Maybe in a less comical way, but that's what those How to be a millionaire books sound like if read out loud.
Not to say that they are all like that, but it is easy to differentiate a good book from one that is on the shelves for the sake of selling a copy. With the power of the internet you can simply look up the author. You can see if he practices what he preaches.
What I rather read is the journey the author went through. There is much more to learn in this, you can pick up little things from the story that the author probably didn't even intend to share in that manner.
The moral of the story is always the same. You have to work hard and you have to work smart. Throw away the "don't work hard, work smart" motto, hard work is always part of the equation.
Coming up with an idea and finding the right team to work on it is definitely something we can call working smart. But the excitement never lasts too long, at some point you have to do the boring work. And that's where work hard comes in.

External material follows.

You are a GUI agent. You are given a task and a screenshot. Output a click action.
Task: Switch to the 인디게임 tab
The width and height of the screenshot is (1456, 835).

I too am guilty of always wanting to work on the cool new exciting project. That's why people rather quit then face their boss. That's why all developers have a graveyard where they throw all their projects, in favor of the cool new idea they just thought of. It's much easier to ignore the old and work on the new, but then we never learn from the past.
Rome was not built in a day. Anything that you want to grow and be successful will require a lot more than a microwave mentality.
It takes years to gain 50 pounds, yet some pills promise to make you lose it all in 10 days.
Reading any book dubbed "How to become a millionaire" will have the same effect of taking the pills. You will take them, you will be excited and you will be disappointed.
At the end of the day, if you want to do anything well, you will have to go through the long and hard way.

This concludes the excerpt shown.